Rural England. 1912. St Theresa’s Orphanage. Sister Agnes answers a knock at the door of the Carthusian nunnery. She sees footmarks in the thin layer of snow, a man disappearing along the driveway. Looking down, she finds her own little Moses, swaddled in a crocheted blanket, asleep. Twenty-five years later there is the sound of a break-in at the orphanage. Sister Agnes suffers a cosh hit to the head when she interrupts an intruder seeking files.
Paris. 1937. World Fair. A young Englishman stands in the Spanish pavilion, drawn to Picasso’s huge painting, Guernica, its heartrending story simply expressed in monochrome rendering. A voice beside him says, ‘It’s coming.’ He turns and sees an older man with close-cropped silver hair and asks, ‘Excuse me?’ The reply is, simply, ‘For all of us. This is our future.’
War, indeed, is coming.
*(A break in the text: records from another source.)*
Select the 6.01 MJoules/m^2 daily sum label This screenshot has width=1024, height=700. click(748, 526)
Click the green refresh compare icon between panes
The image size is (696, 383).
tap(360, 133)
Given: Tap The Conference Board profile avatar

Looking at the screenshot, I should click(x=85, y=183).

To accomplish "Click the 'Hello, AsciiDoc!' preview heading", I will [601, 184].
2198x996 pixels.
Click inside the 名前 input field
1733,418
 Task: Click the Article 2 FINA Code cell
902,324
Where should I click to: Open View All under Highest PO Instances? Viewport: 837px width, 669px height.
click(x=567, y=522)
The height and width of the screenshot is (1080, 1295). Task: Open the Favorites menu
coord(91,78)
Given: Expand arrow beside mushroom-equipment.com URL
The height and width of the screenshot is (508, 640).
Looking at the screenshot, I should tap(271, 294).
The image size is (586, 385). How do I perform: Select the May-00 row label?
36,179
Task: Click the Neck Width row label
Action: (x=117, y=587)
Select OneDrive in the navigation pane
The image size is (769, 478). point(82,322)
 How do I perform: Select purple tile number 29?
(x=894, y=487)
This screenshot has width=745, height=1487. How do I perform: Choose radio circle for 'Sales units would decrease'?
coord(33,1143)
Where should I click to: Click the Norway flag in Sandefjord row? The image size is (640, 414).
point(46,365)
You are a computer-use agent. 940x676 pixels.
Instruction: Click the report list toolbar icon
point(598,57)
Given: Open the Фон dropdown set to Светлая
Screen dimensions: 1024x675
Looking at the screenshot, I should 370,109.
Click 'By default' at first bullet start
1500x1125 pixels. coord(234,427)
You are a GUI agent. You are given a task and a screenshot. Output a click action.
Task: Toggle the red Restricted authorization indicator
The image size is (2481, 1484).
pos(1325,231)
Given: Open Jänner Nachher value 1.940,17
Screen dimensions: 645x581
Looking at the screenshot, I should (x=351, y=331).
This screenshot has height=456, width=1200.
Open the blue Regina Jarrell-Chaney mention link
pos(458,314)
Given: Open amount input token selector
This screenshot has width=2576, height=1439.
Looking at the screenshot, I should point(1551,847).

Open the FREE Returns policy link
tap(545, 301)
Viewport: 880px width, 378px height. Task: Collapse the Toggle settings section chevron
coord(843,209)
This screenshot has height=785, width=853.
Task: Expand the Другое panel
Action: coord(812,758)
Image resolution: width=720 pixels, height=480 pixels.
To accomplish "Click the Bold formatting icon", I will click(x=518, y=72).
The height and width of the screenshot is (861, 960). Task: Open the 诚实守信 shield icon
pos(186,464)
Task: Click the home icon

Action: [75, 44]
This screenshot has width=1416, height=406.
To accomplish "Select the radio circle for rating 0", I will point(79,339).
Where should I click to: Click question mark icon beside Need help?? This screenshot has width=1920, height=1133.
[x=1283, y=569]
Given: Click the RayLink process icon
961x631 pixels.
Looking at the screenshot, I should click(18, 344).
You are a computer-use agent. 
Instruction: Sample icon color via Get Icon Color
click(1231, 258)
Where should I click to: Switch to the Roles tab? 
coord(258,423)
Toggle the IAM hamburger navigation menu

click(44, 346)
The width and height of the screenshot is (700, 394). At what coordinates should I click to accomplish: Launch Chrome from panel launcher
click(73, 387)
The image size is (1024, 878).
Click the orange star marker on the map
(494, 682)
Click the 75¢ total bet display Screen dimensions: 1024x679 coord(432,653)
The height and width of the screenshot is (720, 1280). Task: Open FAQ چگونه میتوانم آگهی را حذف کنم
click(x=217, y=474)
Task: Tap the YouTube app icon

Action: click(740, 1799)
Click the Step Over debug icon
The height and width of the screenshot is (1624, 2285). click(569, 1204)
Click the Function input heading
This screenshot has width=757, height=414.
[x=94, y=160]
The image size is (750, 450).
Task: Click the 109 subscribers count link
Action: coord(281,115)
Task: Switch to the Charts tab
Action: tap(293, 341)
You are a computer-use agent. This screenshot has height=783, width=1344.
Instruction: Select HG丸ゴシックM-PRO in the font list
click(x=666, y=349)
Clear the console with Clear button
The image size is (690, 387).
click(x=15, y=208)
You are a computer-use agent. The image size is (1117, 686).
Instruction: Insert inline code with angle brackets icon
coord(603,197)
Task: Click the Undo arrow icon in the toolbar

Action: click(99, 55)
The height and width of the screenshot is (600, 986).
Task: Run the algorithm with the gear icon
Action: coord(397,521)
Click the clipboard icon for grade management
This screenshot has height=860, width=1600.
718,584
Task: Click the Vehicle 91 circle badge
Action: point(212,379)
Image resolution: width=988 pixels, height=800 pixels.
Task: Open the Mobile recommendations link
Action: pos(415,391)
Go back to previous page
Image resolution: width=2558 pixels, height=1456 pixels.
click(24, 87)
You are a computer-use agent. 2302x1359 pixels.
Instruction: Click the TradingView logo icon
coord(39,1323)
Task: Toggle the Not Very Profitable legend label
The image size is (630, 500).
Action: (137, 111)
The young man is Luke Hamilton, employed at the Air Intelligence unit in the British Embassy, and the main character in Where Dead Men Meet by Mark Mills. The older man, a Croat named Borodin, who assumes the French name and identity Bernard Fautrier, has instructions to shoot Luke, suspected of being a German spy. In fact, Fautrier becomes Luke’s mentor and protector because of the way he was looking at Guernica. As Fautrier explains, it was ‘…the look in your eyes… you are not a Fascist.’ Trite, perhaps, but it would be a pity to allow it to get in the way of what is, overall, an interesting story.
There are shootings and a car chase in Paris, with Fautrier saving Luke twice in the same night but suffering a minor (a relative term) bullet wound himself. He sets the younger man up with a firearm and cash, with instructions to head off to Konstanz, the town that overlaps Germany and Switzerland at the junction of the River Rhine and the Bodensee.
We learn of Luke’s early years, the ‘different’ appearance of his hair and his colouring; his adoption by the well to do Lorna and Ramsay; his attendance at Cambridge and entry to RAF training in the University Air Squadron; and his early days as a pilot, including a period serving in the Hindu Kush where “Engine failure was the only real danger one faced when it came to bombing villages and strafing tribesmen.”
The parallel between this and what the Fascists did at Guernica is not drawn, a surprising omission, but there is an inference: Luke, concerned at what they were doing, became insubordinate. His rebelliousness, along with bedding Alice, the beautiful wife of a senior British army officer – and being caught – caused his lateral promotion to a desk job in Paris. I did mention trite?
There are a great number of other characters, a necessity in the majority of spy thrillers, as the reader must have his wits about him helping the hero avoid, evade, or escape the clutches of those who would prevent him doing whatever he is meant to do in the story. We learn of the Karaman brothers, a “…ragtag bunch of crooks…” in Spalato; Gotal; Petrovic; an American dairyman, the huge Cordell Oaks; the beautiful Pippi Keller and her two associates, Otto and Erwin; Captain Wilke; the short, inconspicuous Jestin…
Where Dead Men Meet is well enough written and a quick and easy read. Although light duty it is reasonably entertaining without running a risk of being considered fulfilling, undeniably closer to Fleming than Le Carre. Read it by all means and enjoy it as light entertainment. Just don’t expect it to keep you on the edge of your seat.